The bannock smells delicious. I break off a crunchy bit and pop it in my mouth, dunked in the spluttering butter.
It tastes moldy.
I spit on the ground outside. Maybe the tea last night was moldy too, and I was too tired to tell. Maybe I’ll be throwing up for days. I clutch my stomach, but it just feels hollowed out, as usual.
I can’t hear any approaching animal with the river so close. I poke around outside for a while, searching for a cache. Maybe there’s some food that hasn’t absorbed any moisture.
A raven drops suddenly from a cottonwood and circles the cabin. Dad and I used to talk to ravens, but I’ve never noticed them properly since he left: enormous, black, shiny ventriloquists. He loved ravens, and wherever he stayed, a few would eventually land, knowing he was good for some leftovers.

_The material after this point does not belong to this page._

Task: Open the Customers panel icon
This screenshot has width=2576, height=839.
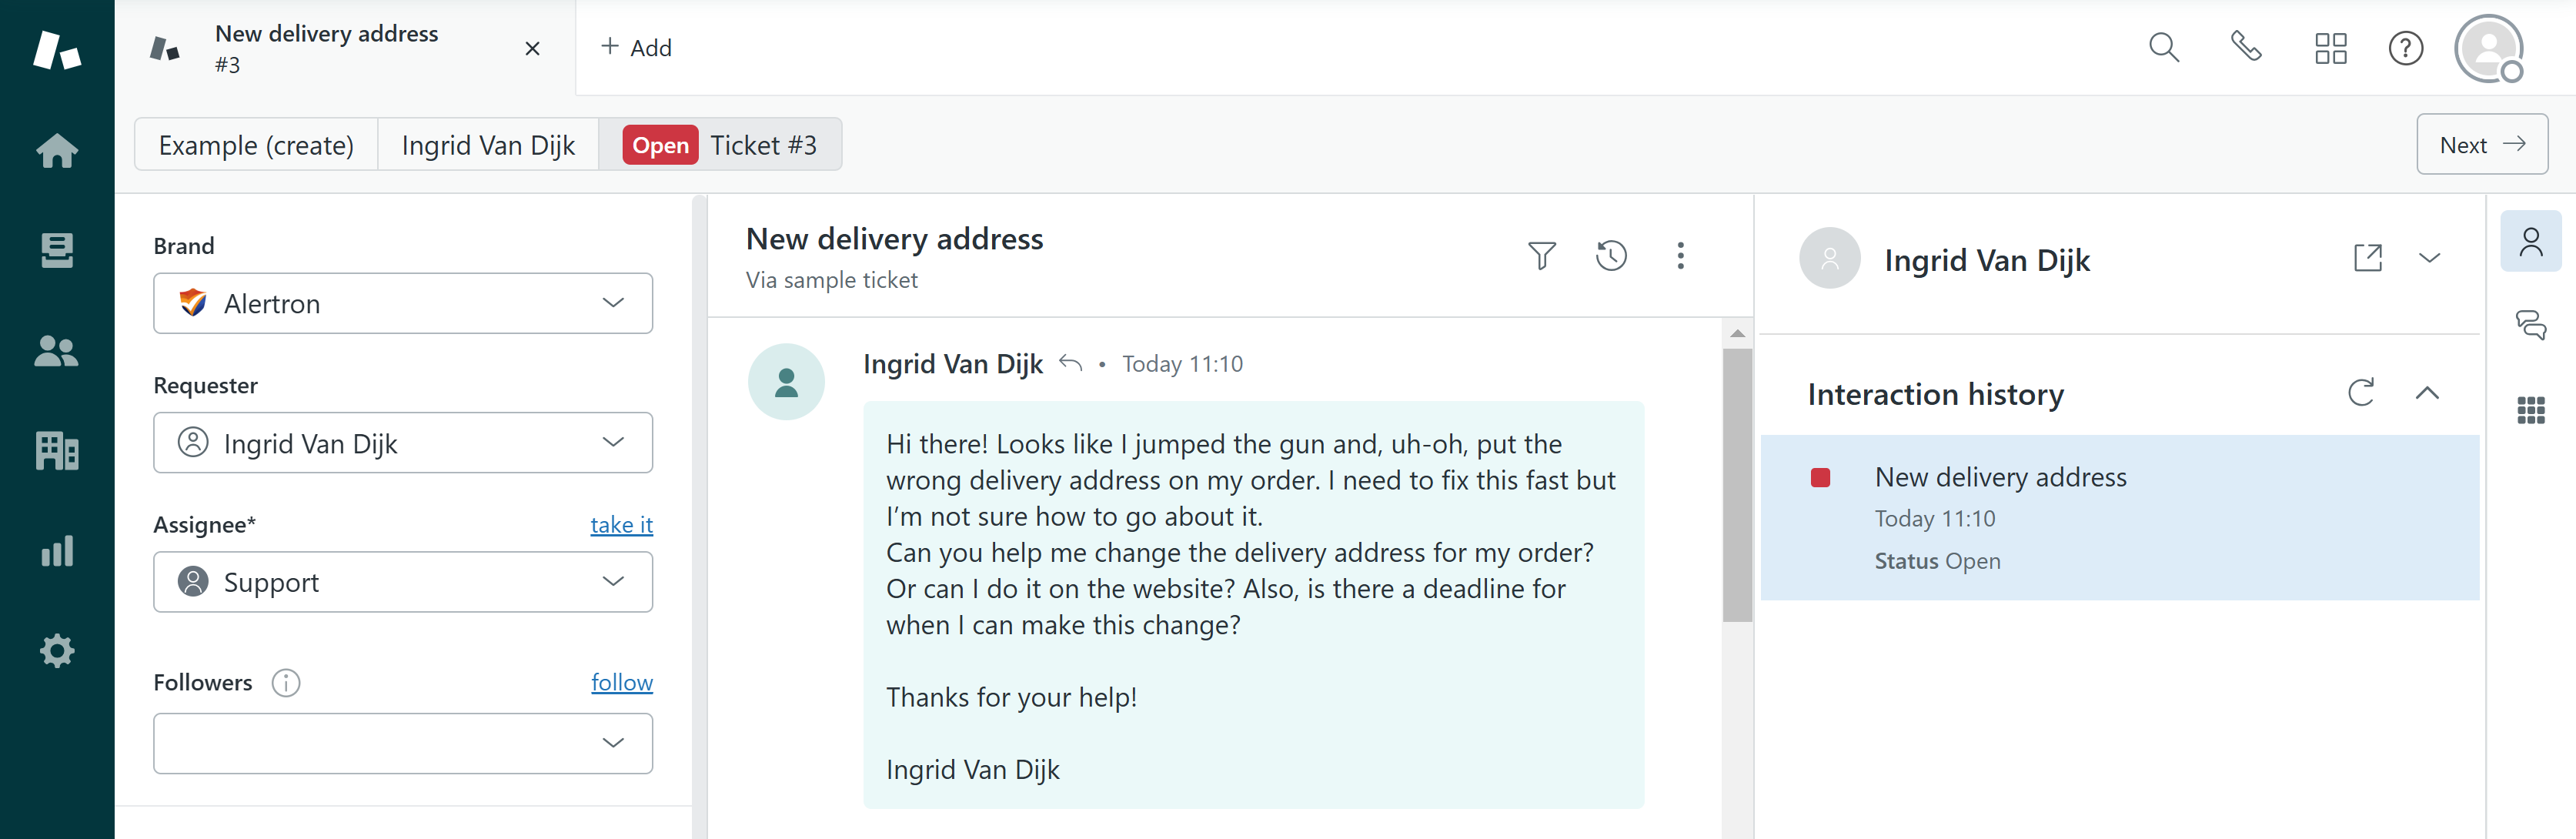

I throw the remaining bannock under the tree for the raven. He lands on a branch and makes pinging noises like a knuckle rapping a crystal glass.
Brooks dutifully barks.
Ravens hang out in Becky’s dog yard every day. They land just out of reach of the chained huskies and strut around while the dogs yowl and strain. When the dogs finally back away from the end of their chains, the ravens hop in and scoop up any leftover tidbits of frozen dog food they can find. Wild ravens live about twenty-five years. Parrots of the North, Becky calls them. A pair of them lived for decades in the Tower of London, able to talk because their tongues had been split.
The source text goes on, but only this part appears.